**DIRECTIONS:**
In the part of the listing that opens with the line containing "Task: Click the Background button" and closes with the end of the listing, replace "Edit Order" with "View Order". Return only those lines with everything else unchanged, and leave the pictures out.

**DATA TO USE:**
- - -

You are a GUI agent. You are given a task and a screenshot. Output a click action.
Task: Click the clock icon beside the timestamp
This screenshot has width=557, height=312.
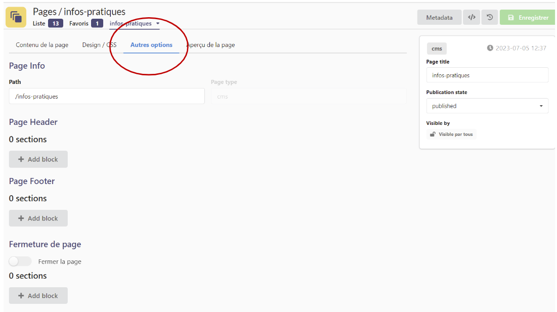(490, 49)
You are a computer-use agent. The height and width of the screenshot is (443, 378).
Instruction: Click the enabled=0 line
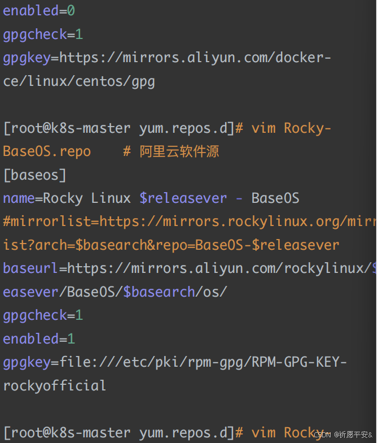click(39, 11)
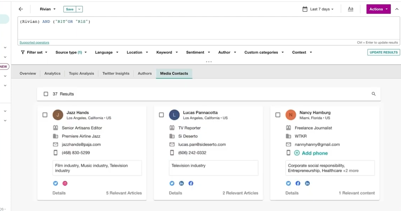Tick the Nancy Hamburg contact checkbox

coord(278,115)

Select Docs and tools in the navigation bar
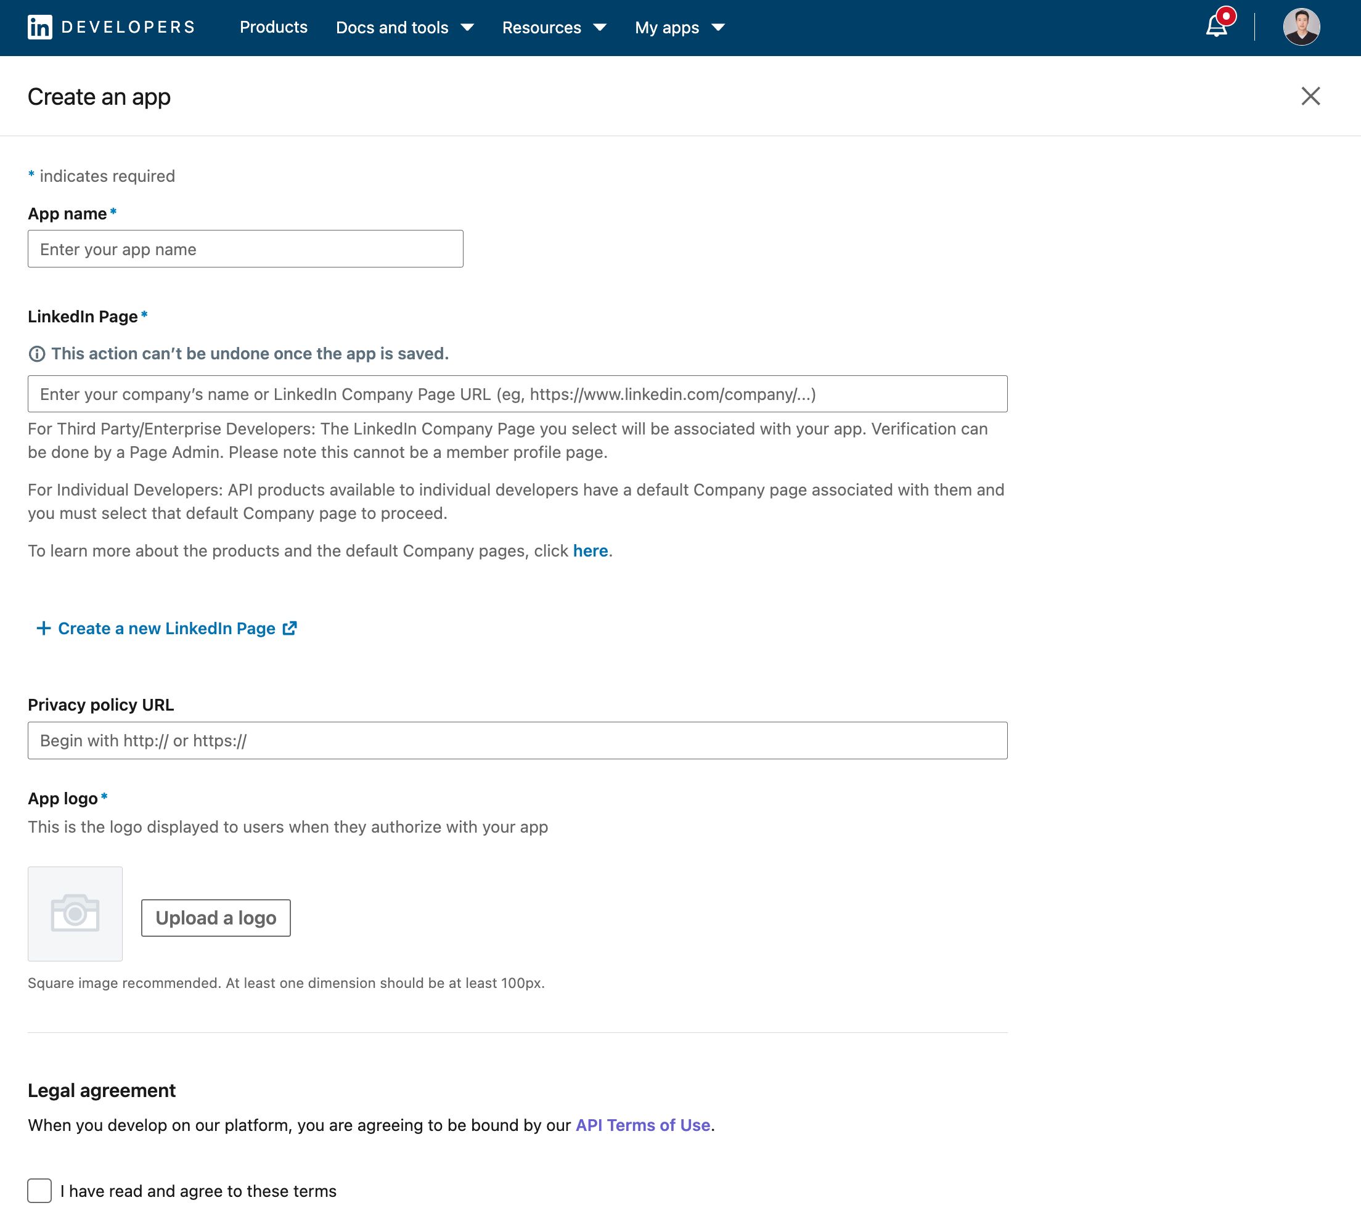pyautogui.click(x=392, y=28)
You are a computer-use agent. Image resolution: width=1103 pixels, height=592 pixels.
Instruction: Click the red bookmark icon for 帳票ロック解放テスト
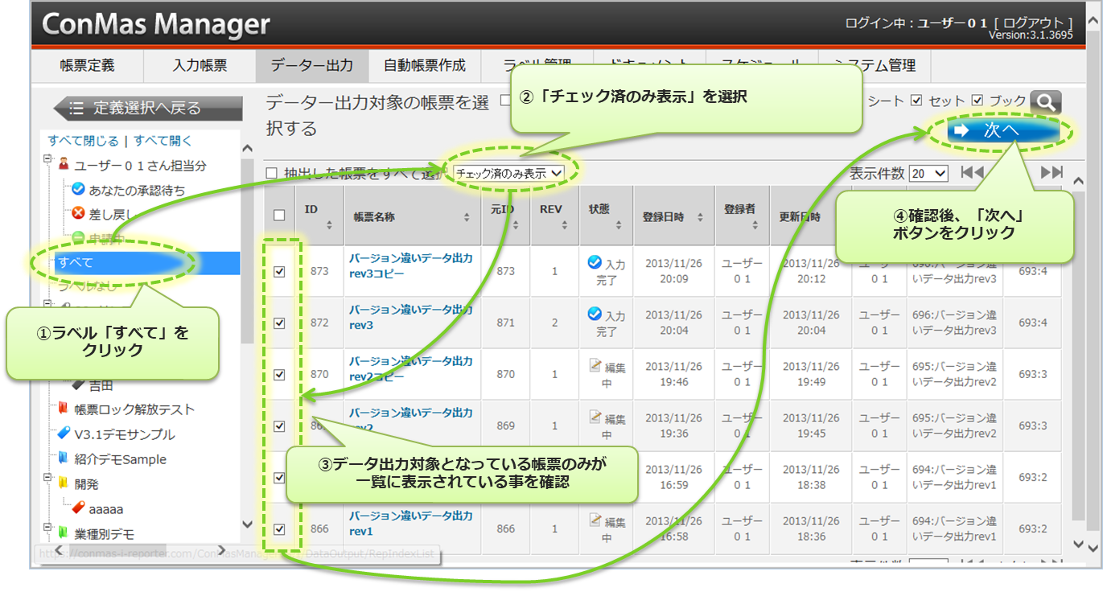pos(63,409)
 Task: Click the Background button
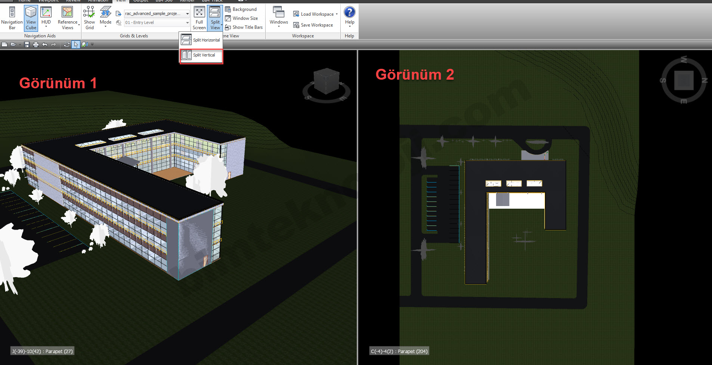[x=241, y=9]
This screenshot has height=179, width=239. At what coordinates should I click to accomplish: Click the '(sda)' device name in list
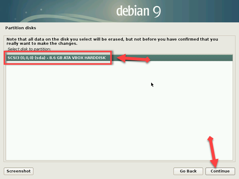point(40,58)

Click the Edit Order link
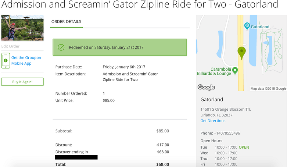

- - -

**FINAL RESULT:**
 Task: Click the Background button
[x=241, y=9]
This screenshot has height=179, width=239. At what coordinates should I click to accomplish: Click the '(sda)' device name in list
point(40,58)

Click the View Order link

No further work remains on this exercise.